Affaire femme décapitée à Agde : Le suspect N°1 arrêté et mis en examen pour ‹‹assassinat›› et ‹‹vol›› !

Le principal suspect dans l’affaire de la septuagénaire retrouvée décapitée chez elle a été mis en examen pour « assassinat » et « vol dans une habitation ».

Le suspect du meurtre d’une septuagénaire découverte décapitée à Agde (Hérault) a été mis en examen, samedi, pour assassinat et placé en détention provisoire le même jour, a annoncé le procureur de Béziers, lors d’une conférence de presse.

L’autopsie de la victime, a révélé le procureur, « confirme que la mort est due à la décapitation ».

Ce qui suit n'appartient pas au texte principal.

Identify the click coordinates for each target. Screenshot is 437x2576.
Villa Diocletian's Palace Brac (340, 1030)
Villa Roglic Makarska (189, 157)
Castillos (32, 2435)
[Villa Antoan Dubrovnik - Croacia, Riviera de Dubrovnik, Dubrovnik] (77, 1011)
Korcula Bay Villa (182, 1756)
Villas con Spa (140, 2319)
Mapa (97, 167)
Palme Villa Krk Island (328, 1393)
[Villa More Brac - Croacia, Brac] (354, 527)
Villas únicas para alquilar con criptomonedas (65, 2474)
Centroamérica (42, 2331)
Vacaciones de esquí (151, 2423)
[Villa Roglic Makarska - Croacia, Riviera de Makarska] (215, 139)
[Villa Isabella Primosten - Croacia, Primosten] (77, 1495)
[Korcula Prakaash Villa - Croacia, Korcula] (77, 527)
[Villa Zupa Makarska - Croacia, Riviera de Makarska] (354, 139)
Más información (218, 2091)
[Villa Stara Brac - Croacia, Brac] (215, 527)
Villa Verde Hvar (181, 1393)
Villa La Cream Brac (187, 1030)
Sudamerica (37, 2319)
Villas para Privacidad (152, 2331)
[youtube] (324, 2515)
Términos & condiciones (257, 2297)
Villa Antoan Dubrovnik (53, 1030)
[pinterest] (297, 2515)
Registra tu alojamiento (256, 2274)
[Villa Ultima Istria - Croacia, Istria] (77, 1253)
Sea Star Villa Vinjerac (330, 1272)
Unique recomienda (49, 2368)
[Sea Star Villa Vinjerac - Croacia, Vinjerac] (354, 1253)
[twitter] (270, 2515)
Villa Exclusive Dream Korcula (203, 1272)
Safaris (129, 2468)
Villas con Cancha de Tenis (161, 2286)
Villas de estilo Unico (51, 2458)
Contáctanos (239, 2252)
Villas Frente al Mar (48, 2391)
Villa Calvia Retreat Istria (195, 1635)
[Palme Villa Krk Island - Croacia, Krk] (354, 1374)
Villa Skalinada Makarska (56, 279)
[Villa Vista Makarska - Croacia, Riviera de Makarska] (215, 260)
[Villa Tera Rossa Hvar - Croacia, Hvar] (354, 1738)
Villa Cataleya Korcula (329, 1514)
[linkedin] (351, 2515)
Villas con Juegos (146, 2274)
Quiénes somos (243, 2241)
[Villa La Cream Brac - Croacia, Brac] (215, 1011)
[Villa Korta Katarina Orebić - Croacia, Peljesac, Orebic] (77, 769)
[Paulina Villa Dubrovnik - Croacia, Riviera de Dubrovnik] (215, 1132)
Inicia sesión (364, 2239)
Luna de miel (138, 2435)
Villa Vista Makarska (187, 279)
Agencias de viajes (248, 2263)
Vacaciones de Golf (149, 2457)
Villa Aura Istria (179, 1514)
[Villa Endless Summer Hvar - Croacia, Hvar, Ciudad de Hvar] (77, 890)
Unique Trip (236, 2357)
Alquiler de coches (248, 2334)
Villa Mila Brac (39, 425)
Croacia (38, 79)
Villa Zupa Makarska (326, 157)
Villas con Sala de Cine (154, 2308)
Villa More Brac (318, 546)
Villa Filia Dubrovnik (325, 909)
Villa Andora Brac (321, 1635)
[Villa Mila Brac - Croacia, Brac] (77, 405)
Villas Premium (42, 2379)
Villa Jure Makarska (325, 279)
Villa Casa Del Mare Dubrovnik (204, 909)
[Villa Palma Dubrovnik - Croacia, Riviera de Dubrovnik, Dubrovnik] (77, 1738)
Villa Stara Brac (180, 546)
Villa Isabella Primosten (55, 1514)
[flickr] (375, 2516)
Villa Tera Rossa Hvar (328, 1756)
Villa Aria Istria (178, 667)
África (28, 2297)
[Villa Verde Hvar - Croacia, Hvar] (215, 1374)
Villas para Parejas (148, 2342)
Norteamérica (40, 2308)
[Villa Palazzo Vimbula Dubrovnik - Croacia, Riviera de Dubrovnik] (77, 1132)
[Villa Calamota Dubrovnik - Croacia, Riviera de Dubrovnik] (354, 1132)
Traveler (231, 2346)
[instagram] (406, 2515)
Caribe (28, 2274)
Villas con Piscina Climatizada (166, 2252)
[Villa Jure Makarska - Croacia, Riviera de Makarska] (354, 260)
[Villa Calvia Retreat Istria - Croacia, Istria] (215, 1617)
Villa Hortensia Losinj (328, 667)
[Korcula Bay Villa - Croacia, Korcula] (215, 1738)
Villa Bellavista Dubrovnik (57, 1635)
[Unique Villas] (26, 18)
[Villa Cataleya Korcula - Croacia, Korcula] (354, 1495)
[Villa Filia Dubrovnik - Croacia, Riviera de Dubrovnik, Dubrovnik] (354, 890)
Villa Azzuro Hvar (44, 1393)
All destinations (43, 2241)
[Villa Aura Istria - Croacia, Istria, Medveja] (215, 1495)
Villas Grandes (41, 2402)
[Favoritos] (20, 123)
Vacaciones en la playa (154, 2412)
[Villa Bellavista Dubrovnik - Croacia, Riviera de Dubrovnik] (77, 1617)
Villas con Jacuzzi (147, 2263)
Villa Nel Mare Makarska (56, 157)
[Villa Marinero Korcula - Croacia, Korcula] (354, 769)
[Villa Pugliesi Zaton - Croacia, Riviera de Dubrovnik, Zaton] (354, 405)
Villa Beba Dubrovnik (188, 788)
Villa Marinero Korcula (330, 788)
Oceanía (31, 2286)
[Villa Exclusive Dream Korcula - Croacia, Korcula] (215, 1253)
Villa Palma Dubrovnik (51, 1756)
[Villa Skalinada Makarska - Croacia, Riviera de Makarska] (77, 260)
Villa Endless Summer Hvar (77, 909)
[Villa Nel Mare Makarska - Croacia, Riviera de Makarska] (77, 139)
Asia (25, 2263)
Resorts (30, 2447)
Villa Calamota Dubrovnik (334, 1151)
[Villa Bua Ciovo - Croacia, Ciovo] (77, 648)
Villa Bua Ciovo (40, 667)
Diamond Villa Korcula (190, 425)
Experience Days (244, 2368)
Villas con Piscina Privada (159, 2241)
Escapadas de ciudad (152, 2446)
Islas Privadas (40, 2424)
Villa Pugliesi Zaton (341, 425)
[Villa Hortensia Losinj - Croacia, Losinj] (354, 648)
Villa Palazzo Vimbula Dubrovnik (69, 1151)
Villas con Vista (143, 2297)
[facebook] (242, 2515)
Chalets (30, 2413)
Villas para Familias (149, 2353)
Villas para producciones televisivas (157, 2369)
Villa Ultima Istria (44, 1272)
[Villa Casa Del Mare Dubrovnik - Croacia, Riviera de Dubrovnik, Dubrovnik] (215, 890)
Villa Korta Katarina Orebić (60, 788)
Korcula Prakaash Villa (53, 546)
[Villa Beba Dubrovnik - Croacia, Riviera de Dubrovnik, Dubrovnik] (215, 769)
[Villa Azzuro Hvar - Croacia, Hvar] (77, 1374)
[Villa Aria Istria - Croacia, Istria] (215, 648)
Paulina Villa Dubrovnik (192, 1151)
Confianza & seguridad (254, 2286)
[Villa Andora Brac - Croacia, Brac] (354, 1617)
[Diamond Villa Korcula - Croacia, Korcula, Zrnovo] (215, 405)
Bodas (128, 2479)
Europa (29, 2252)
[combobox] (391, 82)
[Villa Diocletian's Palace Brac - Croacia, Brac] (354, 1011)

L’homme âgé de 51 ans, un ancien boxeur, était l’ancien mari de la femme de ménage de cette septuagénaire.

En 2020, « la victime avait renvoyé cette femme de ménage, soupçonnant son mari, le gardé à vue, de lui avoir dérobé de l’argent alors qu’il effectuait chez elle des petits travaux », avait précisé le procureur de Béziers, Raphaël Balland, vendredi.

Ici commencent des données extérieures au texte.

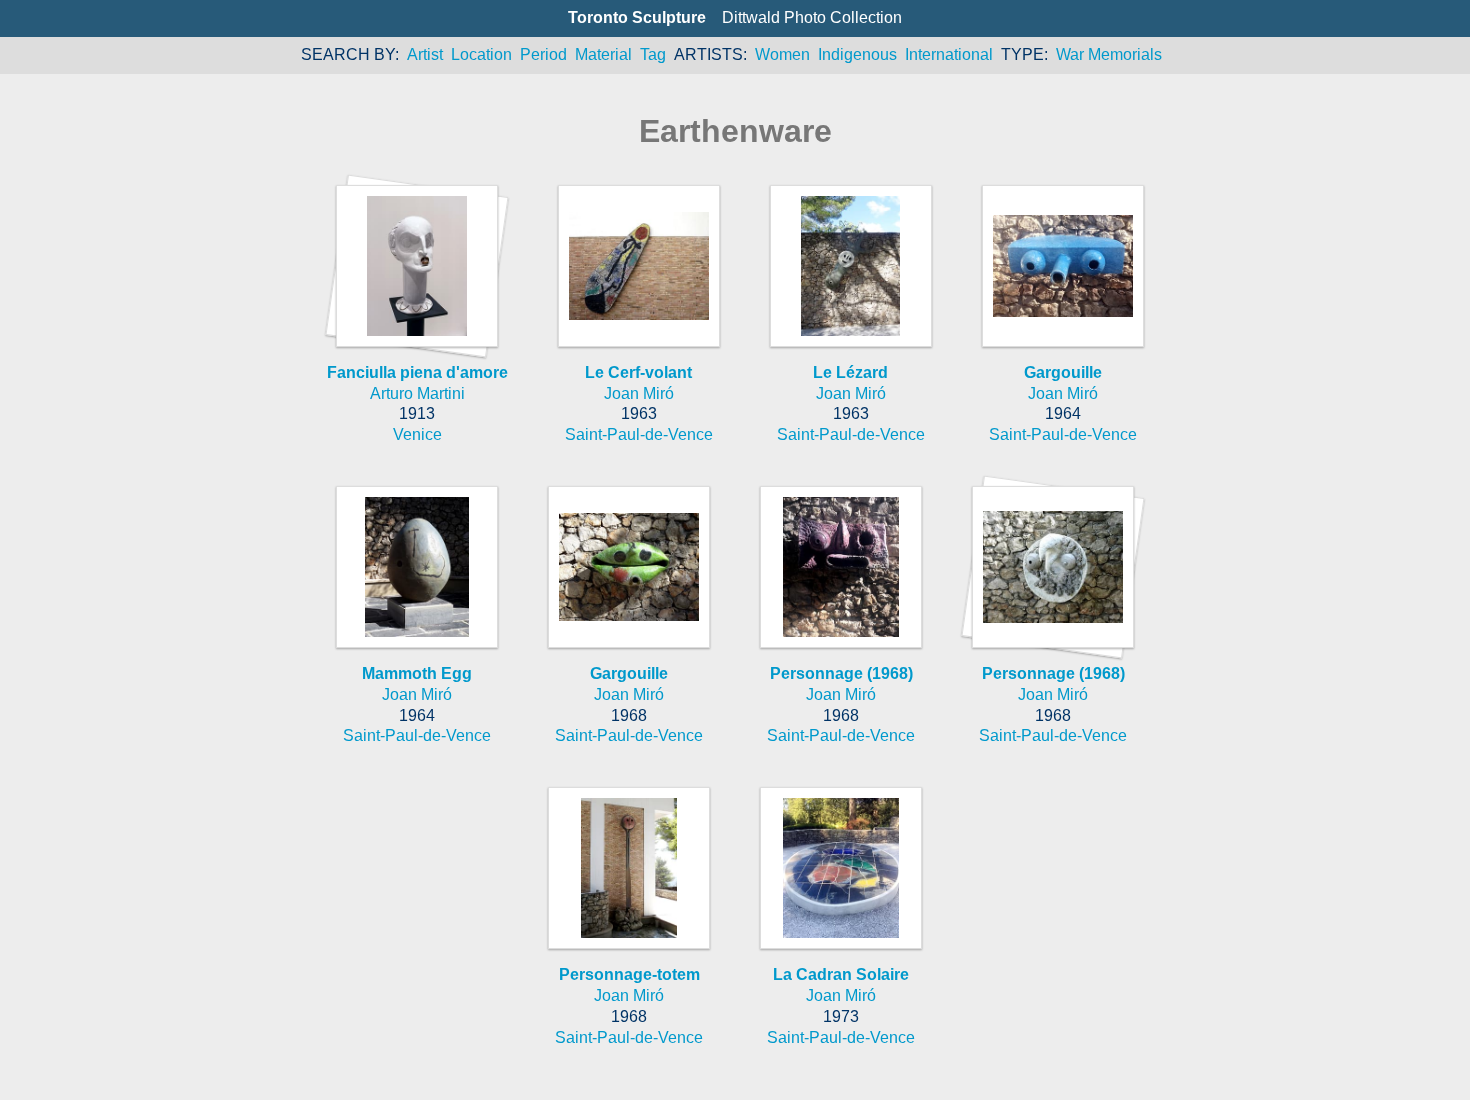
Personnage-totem (629, 974)
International (949, 54)
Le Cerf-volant (638, 372)
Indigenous (857, 54)
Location (481, 54)
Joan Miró (639, 393)
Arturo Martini (417, 393)
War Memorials (1109, 54)
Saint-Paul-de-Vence (639, 434)
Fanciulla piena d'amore (417, 372)
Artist (425, 54)
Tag (653, 54)
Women (782, 54)
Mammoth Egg (417, 673)
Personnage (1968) (841, 673)
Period (543, 54)
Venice (417, 434)
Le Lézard (850, 372)
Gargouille (1063, 372)
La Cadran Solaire (841, 974)
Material (603, 54)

‹‹Il fallait agir très vite pour appréhender l’auteur des faits avant qu’il ne prenne la fuite››, a indiqué le procureur, qui a parallèlement ouvert une enquête pour violation du secret de l’enquête après la publication dans la presse de plusieurs éléments, comme la présence de caméras de surveillance dans le domicile. Tout comme Sophie Thomas, il a loué le travail des cinquante enquêteurs, avant de dérouler le détail de leurs investigations.

Grâce à des témoignages et à l’exploitation de vidéosurveillance, les enquêteurs ont déterminé que la victime avait été tuée entre 17h30 et 18h10. Raphaël Balland a indiqué que la cause du décès était ‹‹la décapitation, en l’absence d’autres blessures mortelles››. Les policiers ont rapidement identifié le suspect, arrêté moins de 24 heures après la découverte des faits et placé en garde-à-vue. Tout au long de cette dernière, Jean-Michel Moulin a affirmé qu’il n’avait aucun souvenir des faits, invoquant des troubles de la mémoire.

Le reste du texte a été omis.